DIY cord spokes

It is not needed to use a jbend. You should interlaced two holes with one rope and glue only 2 spokes long 10cm or less to the rope ends. However… what is a chinese fingertrap? An hole covered in glue?

It is basically that the way the cord is spirally braided both clockwise and anti-clockwise, when you pull on it it will tighten up on the spoke inside it, the tighter you pull it the tighter it gets (within reason), it will need some adhesion due to the glue but not as much as you’d think. I didn’t think of that.

You’ll have the same issue there, as one of your bits of threaded spoke needs to be passed through at least one hole on the hub. That threaded spoke will be larger than the standard spoke hole owing to the added thickness of the rope attached to it.

Maybe the easiest way is two very short j-bend spokes, and then a double length braid spoke with a locking eye splice on each end.
No gluing to worry about.

Double length spokes might be a problem though, as unlike a double length steel spoke, it’ll likely move back and forth slightly in the hub, perhaps causing wear and breakage over time.

Tying them around and under each other like they did on Ali’s video is one solution I suppose. At least attaching them to j-bends would permit removal from the hub without cutting the spokes, or disassembling the eye splce too.

Reading back through the MTBR thread it seems that a J bend spoke was suggested and it was suggested that it wouldn’t hold. I have to admit I don’t quite understand the explanation as to why, but I’ll trust them :wink:

PiRope experimented with double length spokes in the beginning and experienced the movement you describe.
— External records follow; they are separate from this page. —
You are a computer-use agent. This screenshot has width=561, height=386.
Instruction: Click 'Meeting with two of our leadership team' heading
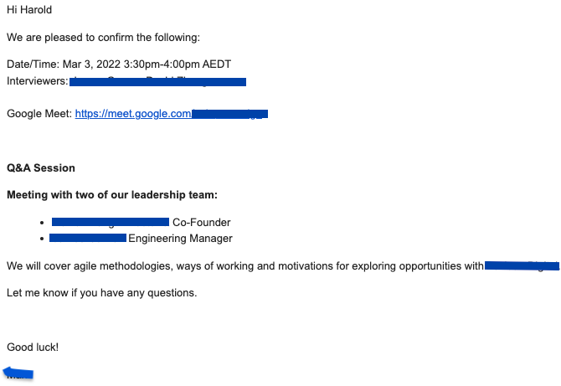pos(112,195)
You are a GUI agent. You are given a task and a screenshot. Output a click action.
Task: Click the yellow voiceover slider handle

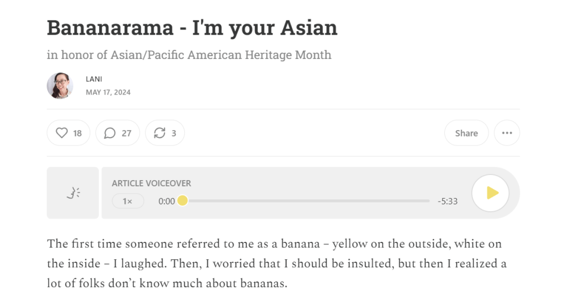[x=182, y=200]
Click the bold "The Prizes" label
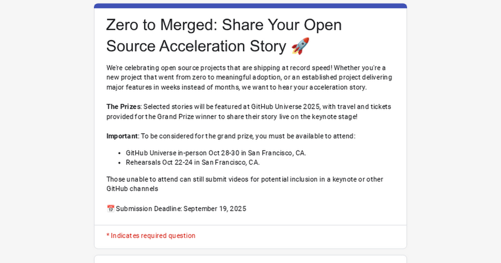 pyautogui.click(x=124, y=107)
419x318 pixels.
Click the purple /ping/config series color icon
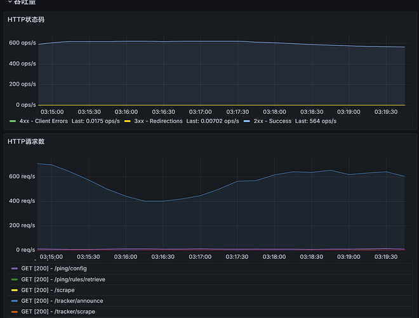(15, 268)
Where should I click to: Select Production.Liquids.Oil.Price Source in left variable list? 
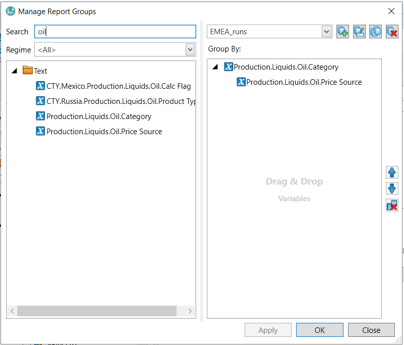104,132
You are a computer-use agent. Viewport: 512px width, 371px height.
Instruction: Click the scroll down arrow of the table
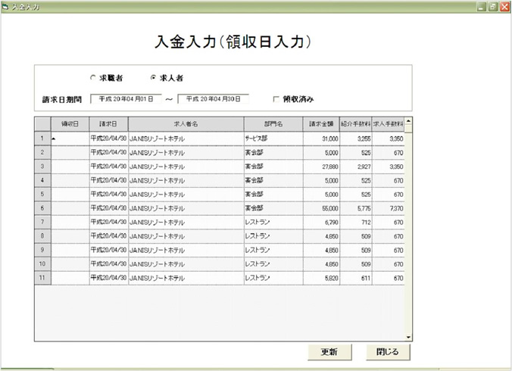(409, 337)
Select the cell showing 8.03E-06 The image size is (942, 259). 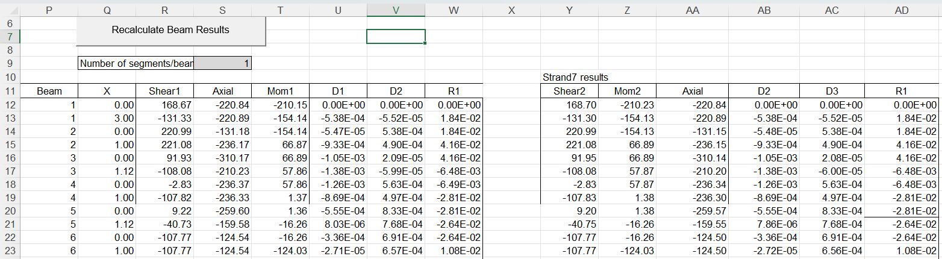tap(337, 223)
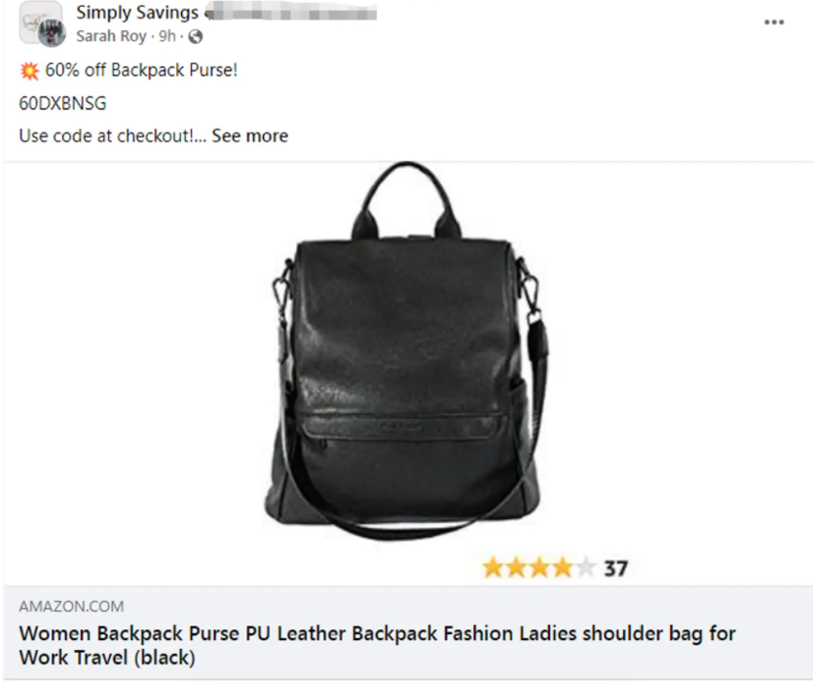
Task: Click the AMAZON.COM source label
Action: (71, 606)
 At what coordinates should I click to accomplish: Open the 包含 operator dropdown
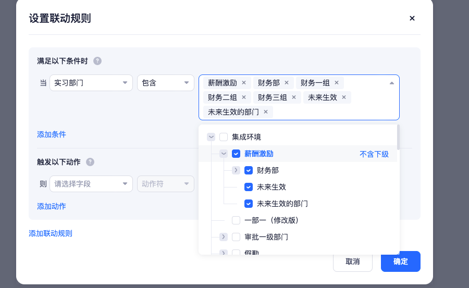point(165,83)
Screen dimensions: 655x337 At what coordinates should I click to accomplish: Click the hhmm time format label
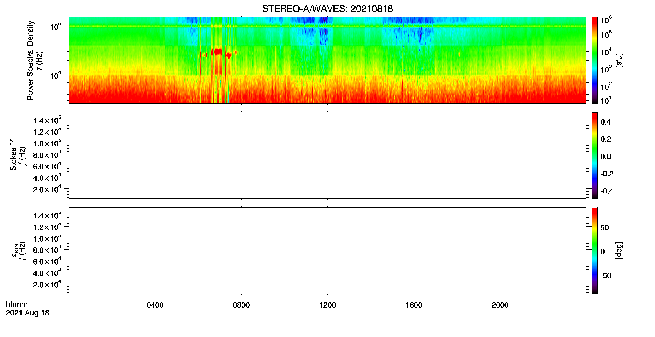point(17,304)
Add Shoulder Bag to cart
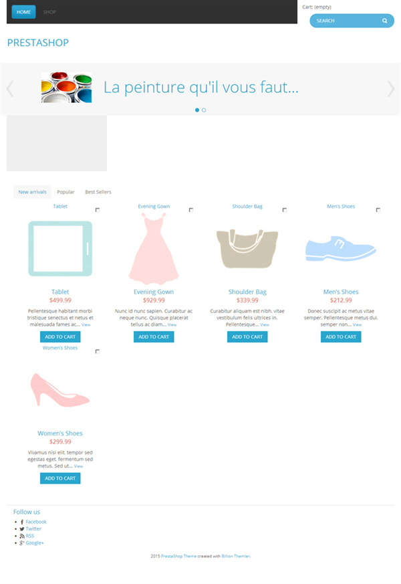This screenshot has width=401, height=584. pyautogui.click(x=247, y=336)

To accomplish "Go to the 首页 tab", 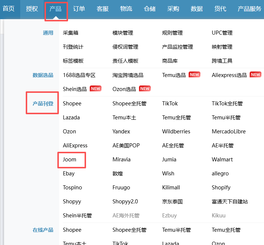I will [x=9, y=9].
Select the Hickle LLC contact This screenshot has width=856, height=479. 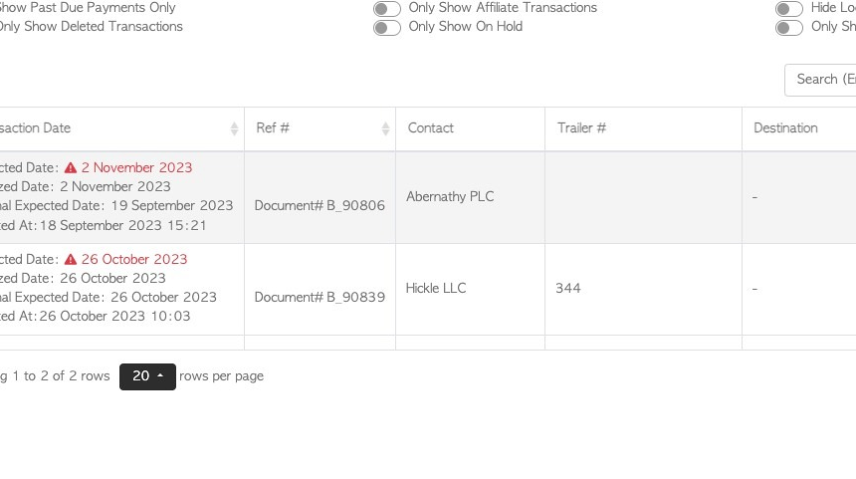click(x=436, y=289)
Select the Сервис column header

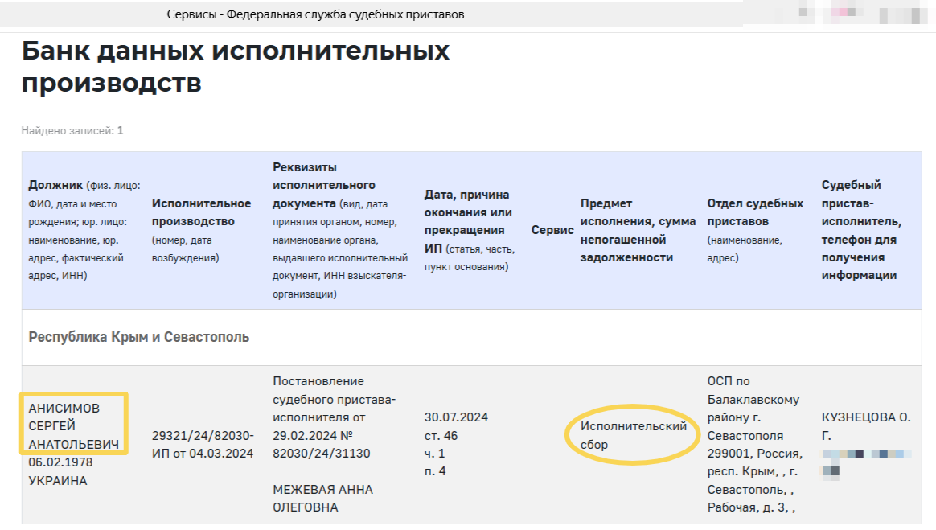pos(552,230)
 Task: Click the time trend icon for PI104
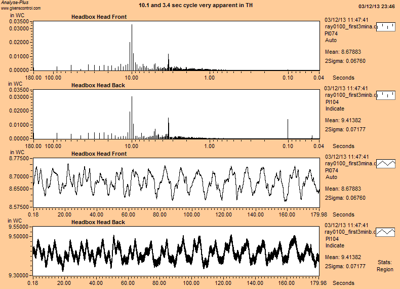point(386,232)
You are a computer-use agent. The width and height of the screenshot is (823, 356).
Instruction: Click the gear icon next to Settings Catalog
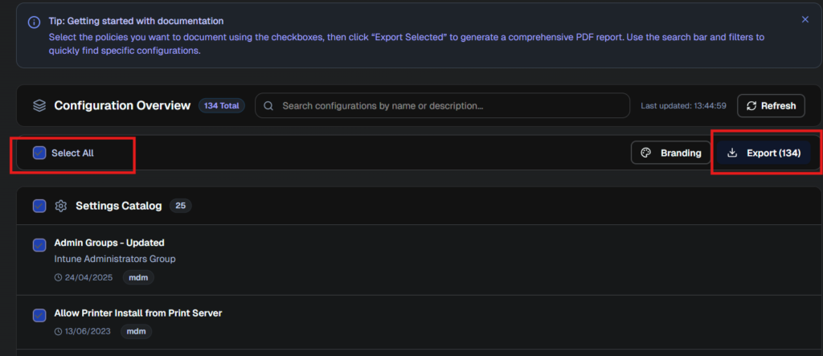pyautogui.click(x=60, y=206)
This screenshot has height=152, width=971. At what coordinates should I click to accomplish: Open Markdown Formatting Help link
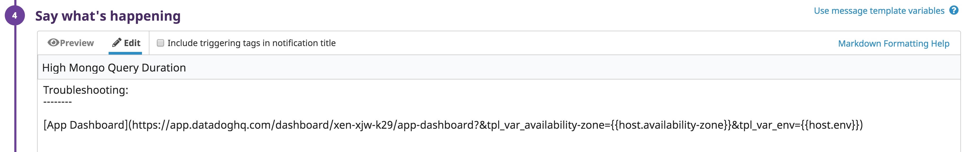[x=893, y=44]
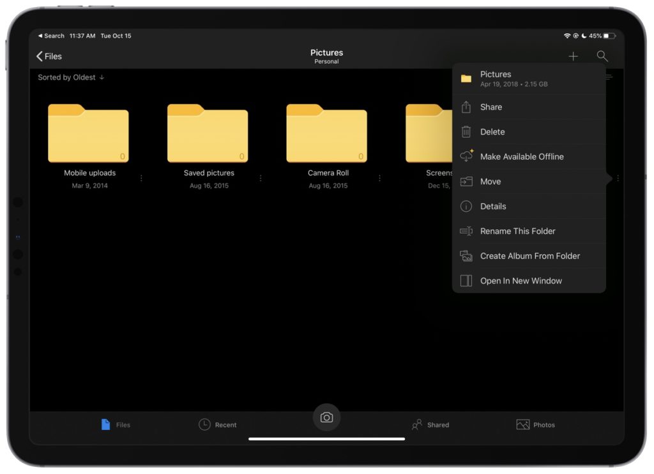
Task: Select the Share icon in context menu
Action: (x=466, y=107)

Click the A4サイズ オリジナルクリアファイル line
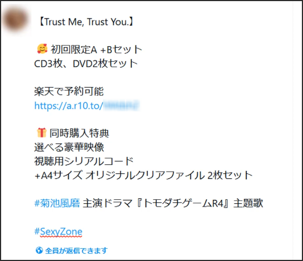click(143, 175)
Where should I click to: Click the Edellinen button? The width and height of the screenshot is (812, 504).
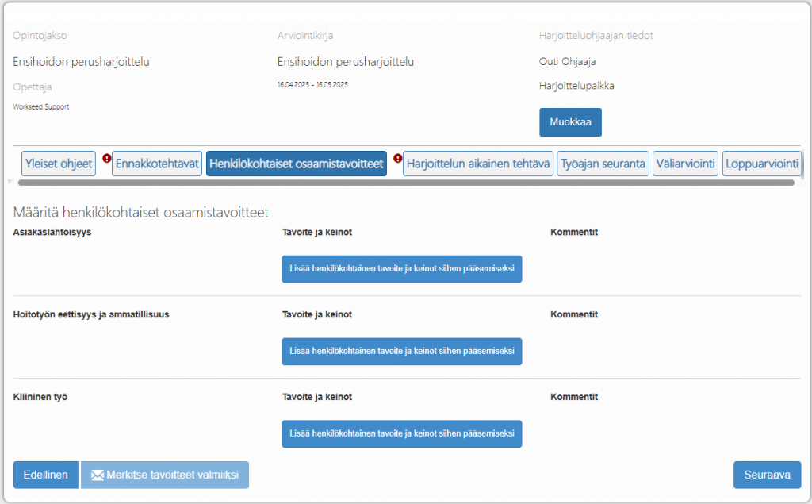(x=46, y=475)
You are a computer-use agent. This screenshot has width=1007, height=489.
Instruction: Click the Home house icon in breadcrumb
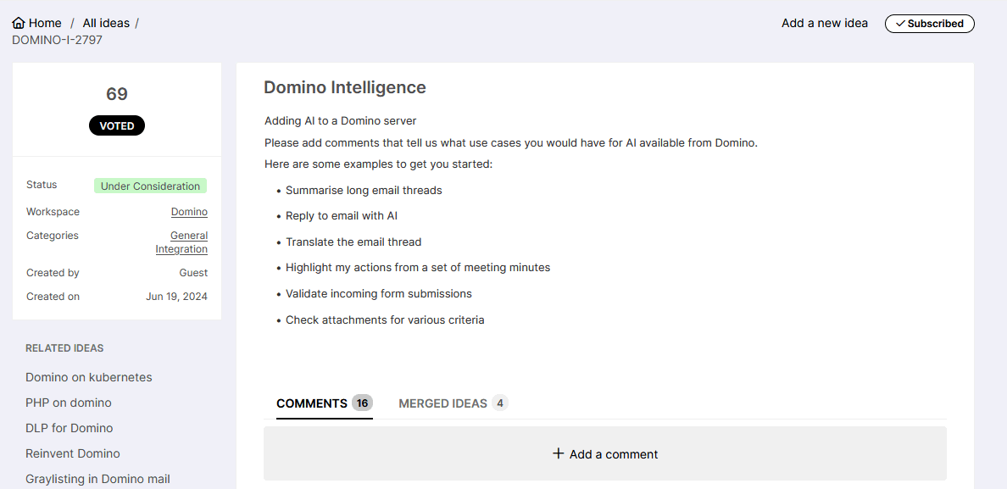pos(19,24)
That’s why they went away from standard hub flanges and use straight pull hubs now. Unfortunately, there are no straight pull hubs for unicycles.

I seem to remember reading something somewhere (a long time ago in days before the web) about having a ‘jog’ in the end of the spoke instead of a J-bend, essentially a kink in the end which you thread through the flange and it ‘hooks’ in when you pull it in line and stays under tension (it might have been in the Jobst Brandt “The Bicycle Wheel” book). It is just like a J-bend but without a head on the end so you can feed just the end in instead of threading the whole spoke through.

I think that would work for this, I’ll see if I can find it in my book.

Which part of the problem would that solve?

I was talking about having a super short j-bend spoke attached at the rim end with a rope loop over the head end. Then you could have a double length tied-around-the-hub spoke to another one.

On the hub, yes I’ve seen mention of a jog somewhere too, which feels like it would work, but I’m not sure how it’s useful here.

Sure, I misunderstood you.

I was thinking of a single length spoke with a ‘jog’ spoke-end on the hub and a short threaded end at the rim, with both metal ends bonded into the inside of the cord as you described. It would mean you don’t need to drill the hub to get the thicker part of the spoke-plus-cord through it – just hook it in, stretch the cord and screw the nipple on the rim end.

Use a longer cable, make it through the hub, cut at the right lenght and than glue the final threaded spoke.

So my memory hasn’t completely failed me – it wasn’t from anything nearly as fancy as Jobst Brandt’s wheel book though, but from the “Reader’s Digest Repair Manual – The Complete Guide to Home Maintenance”, initially from 1972, but the version I have (it was my grandfather’s and I grew up reading it avidly) is from 1981… From the Bicycle section:

They even tell you how to make a tool for bending the spoke from a bicycle spanner!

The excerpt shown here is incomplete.